7L & Esoteric 7L & Esoteric1212
Boom bap is like heavy metal. As soon as an artist tries to step outside of the conceptual and sound margins common to the scene and this movement doesn’t go well, the headz pull out their weapons and sentence the artist almost to life, leaving a last redeeming opportunity for sinners to turn back to the orthodoxy, straighten up and fly right, going back to the path they should never have left. Fidelity has a price, and in this sense, more hard-headed heavy metal and underground hip hop audiences have more in common than they themselves would like to admit. Some analyse betrayal in terms of how many R&B choruses, how many electronic productions, and how many anodyne lyrics have been added to a formerly rock-hard discourse, while long-hairs have their own rules in terms of whether the singer of a thrash band has cut his hair, if there are too many ballads in an album to be bearable, and whether the drummer has slowed down.
This is exactly what has happened to 7L & Esoteric, the duet that headed the underground revolution of Boston rap in the mid 90’s. They started out their career as a very powerful, brave representative of new boom bap, with two albums that managed to recover that rough, dirty, aggressive sound that the streets were asking for, “Dangerous Connection” and especially their debut, “The Soul Purpose”. But as their status failed to grow and their discourse lost strength and vigour, their fans started to turn their backs on them. “DC2: Bars of Death” and “A New Dope” showed us a duo that was longing to evolve and open their songs up to new ideas and aesthetic fronts, with a less fundamentalist production, with more frivolous, domestic lyrics, disconnected from hip hop battles, and with a wider idea that could open up the market for them.

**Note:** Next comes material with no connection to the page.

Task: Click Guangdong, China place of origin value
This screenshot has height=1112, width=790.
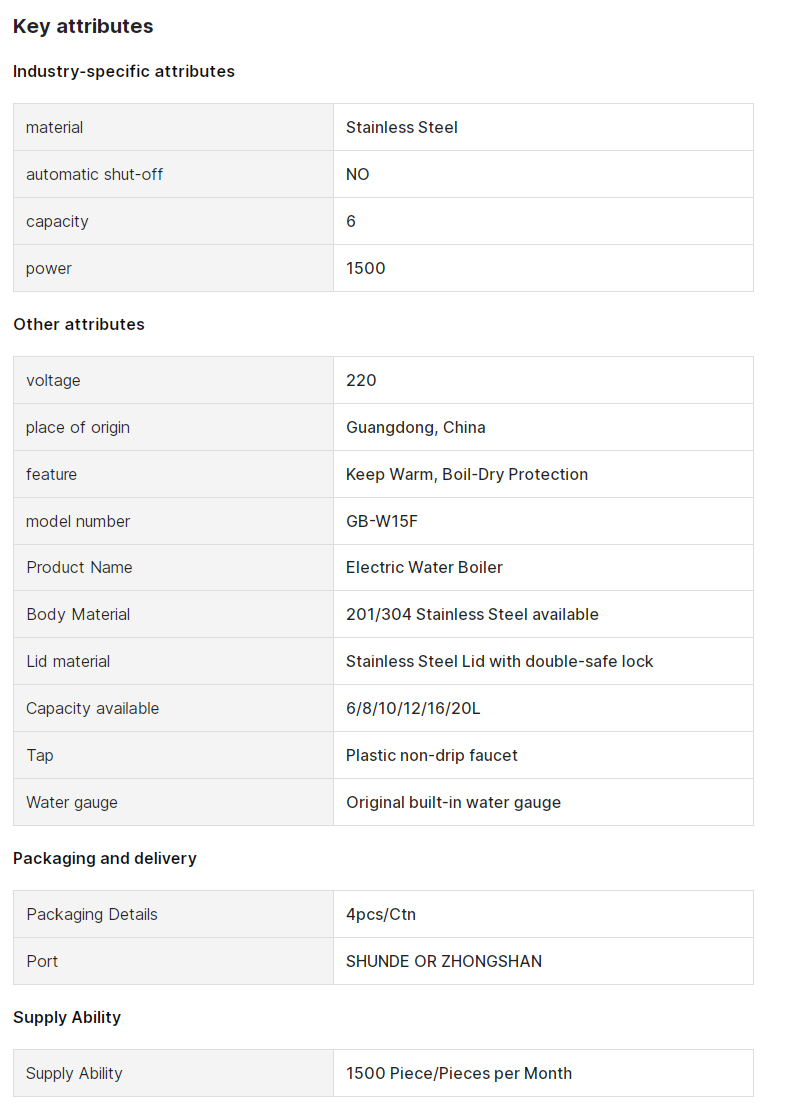Action: [416, 428]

The plan was a spectacular failure any way you look at it: the recordings were artistically dispersed, weak, and not very credible; their sales figures barely grew or improved, and as a consequence of all of this, a notable discontent spread among the more purist, demanding fans who had supported them since the release of their first 12”s.

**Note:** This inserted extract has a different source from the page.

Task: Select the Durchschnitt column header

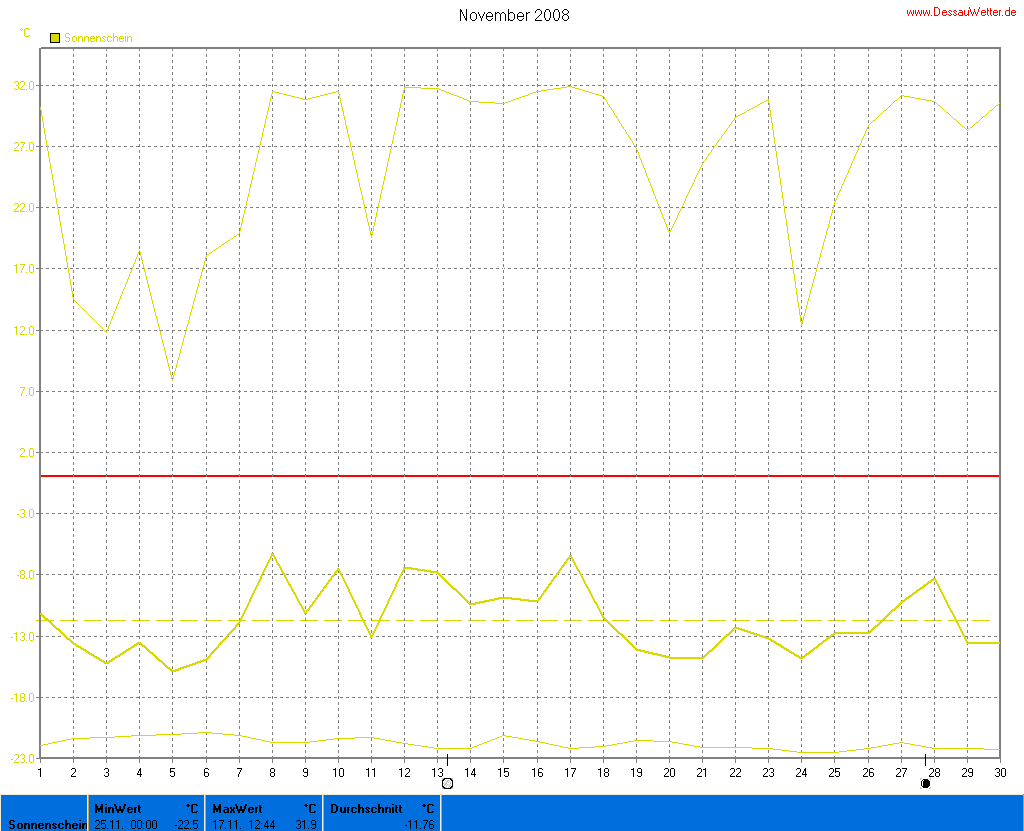Action: [366, 808]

So after this, and after Esoteric’s failed solo attempt, the band decided to get together again this year to record this album to recover their lost credibility, and to win back the trust of the headz, who in the end were always their potential audience. “1212” is born with this clear, very marked idea, written all over it. Good-bye to samples of 60’s soundtracks, good-bye to thriller airs, good-bye to comic inserts, good-bye to absurd, almost comedy-of-manners lyrics, good-bye to accessible productions, good-bye to that almost naïf look. For their return, almost four years after “A New Dope”, the band has decided to return to its more solid, austere, bombastic side. The tone is serious, angry, committed, and aware of the situation, and so the selection of beats, cooked up between the two of them, plus a solo contribution from Statik Selektah, is no frills, no concessions. Rhythms to shake your head, dark, very simple loops, powerful basses, and scratched choruses establish the formula that the great majority of their fans were asking them for. It seems like an album made to order, more interested in pleasing their listeners than in pleasing themselves.
Esoteric’s rhymes also seem to be written to order, since that MC who is fighting, blustery, and proud in the face of a challenge is back, the one who won over more orthodox listeners nearly a decade ago, and who starred in high-level beefs with The Weathermen, El-P, and company. So paying attention to the complaints of the public, they have put out an album that is very competent, with two or three moments of very high-grade boom bap – “12th Chamber”, with Inspectah Deck or “Bare Knuckle Boxing” with Ill Bill, Vinnie Paz and Reef The Lost Cause, for example– and with that regularity and constancy that we missed in the two last albums. So there aren’t many complaints in this sense: “1212” is an album written, designed, and executed to satisfy a very specific demand, and one can say that it has indeed done so very well. Another thing is that coming up on the end of 2010, the boom bap scene can boast of other representatives who are more ambitious, braver, fresher, and more perfectionist—from Black Milk to Nottz , including Roc Marciano, Bink or Statik Selektah himself, among many others– who have known how to modernise and update the old, harsh sound of the 90’s and whose recent legacies make a good album like “1212” an exercise in vintage style without too many possibilities of survival.